RECORDS TO PROCESS:
⁂
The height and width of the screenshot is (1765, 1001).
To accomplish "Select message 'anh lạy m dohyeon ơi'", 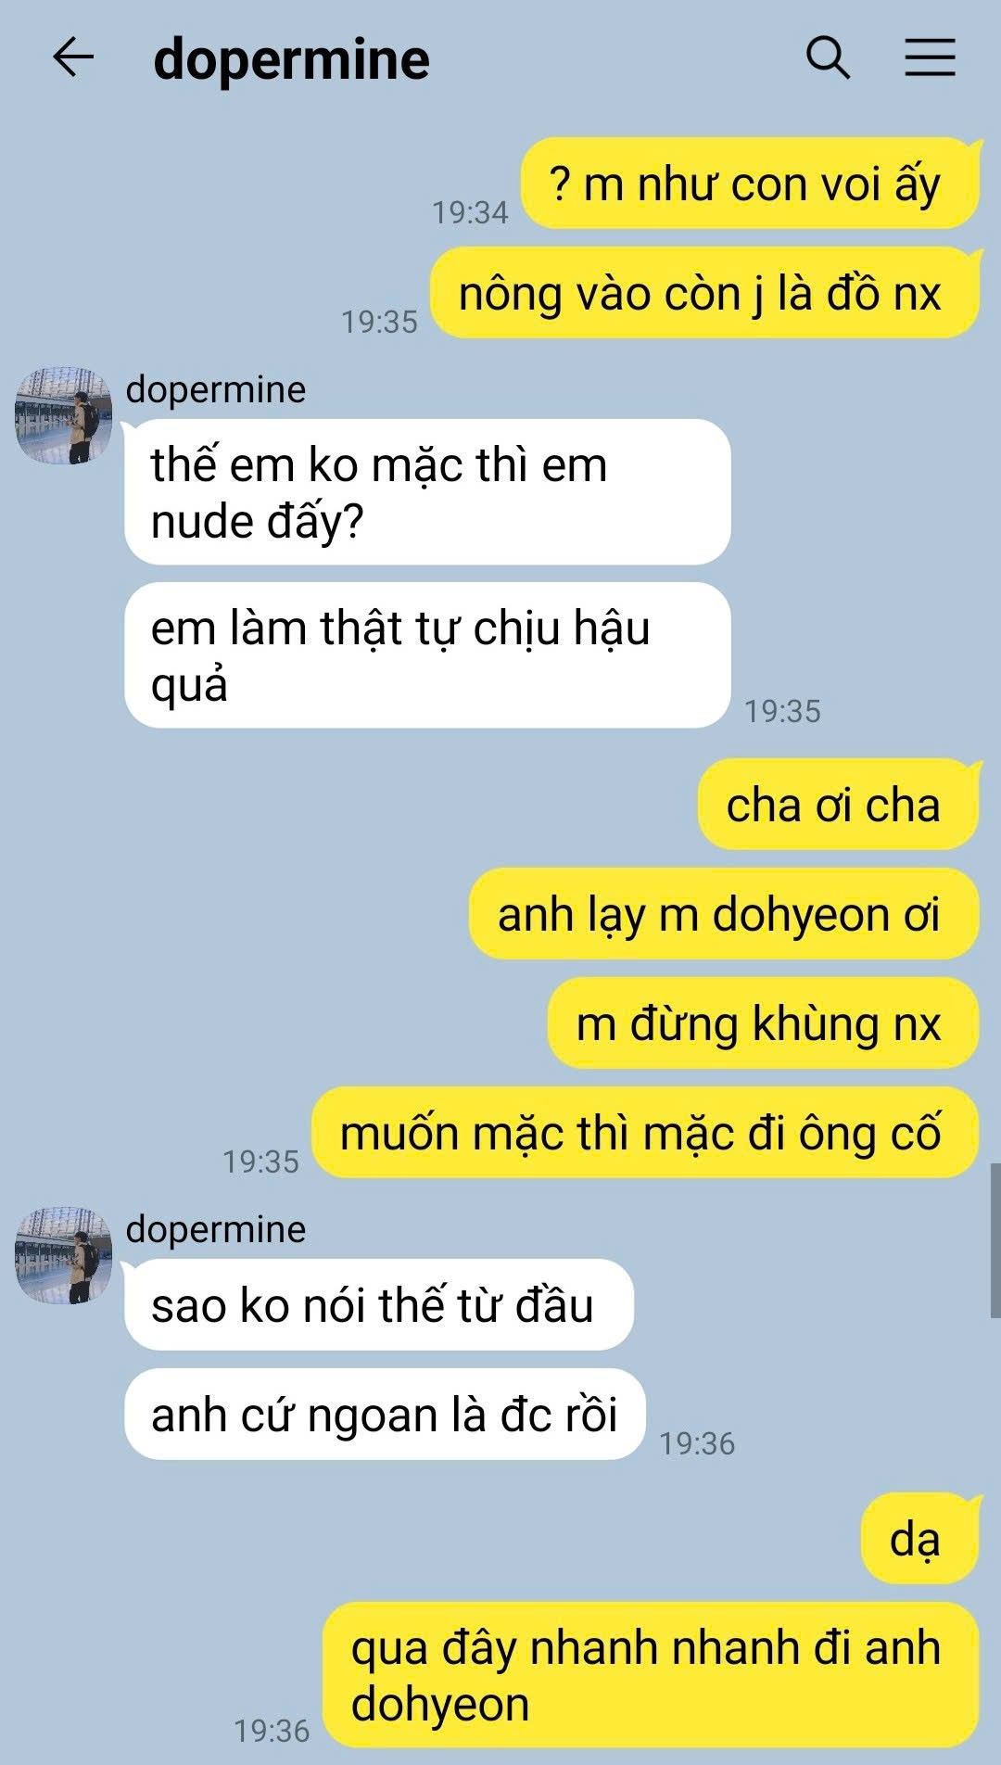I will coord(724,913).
⁂
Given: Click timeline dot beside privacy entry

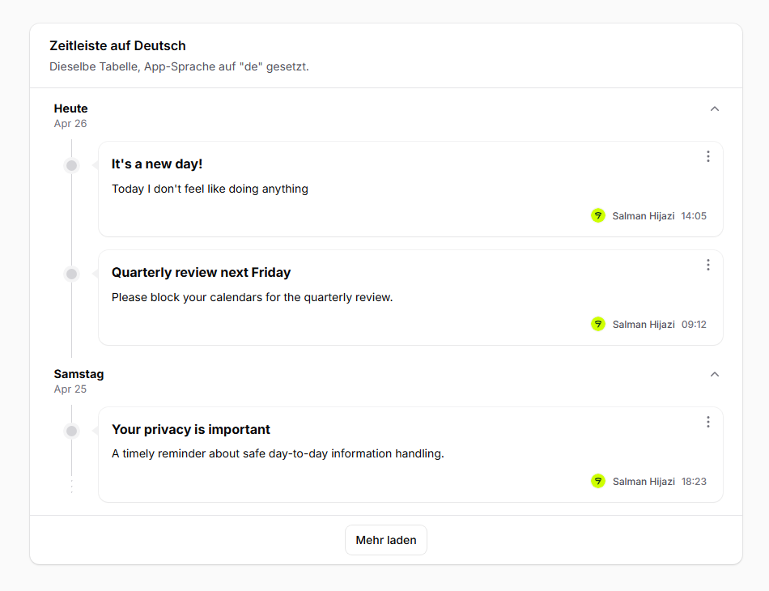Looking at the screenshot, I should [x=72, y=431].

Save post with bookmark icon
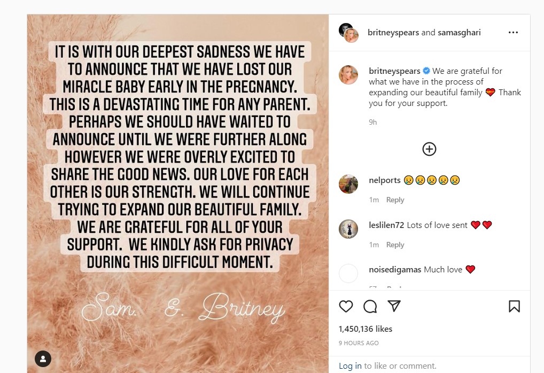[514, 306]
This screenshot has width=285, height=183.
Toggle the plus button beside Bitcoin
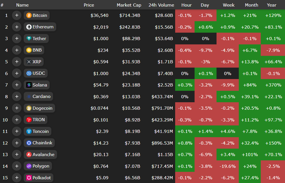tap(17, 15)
⁂
EXERCISE PROMPT:
Review the entries above and return every line where "height" appears.

TASK SOLUTION:
The height and width of the screenshot is (1765, 1001).
This screenshot has width=285, height=183.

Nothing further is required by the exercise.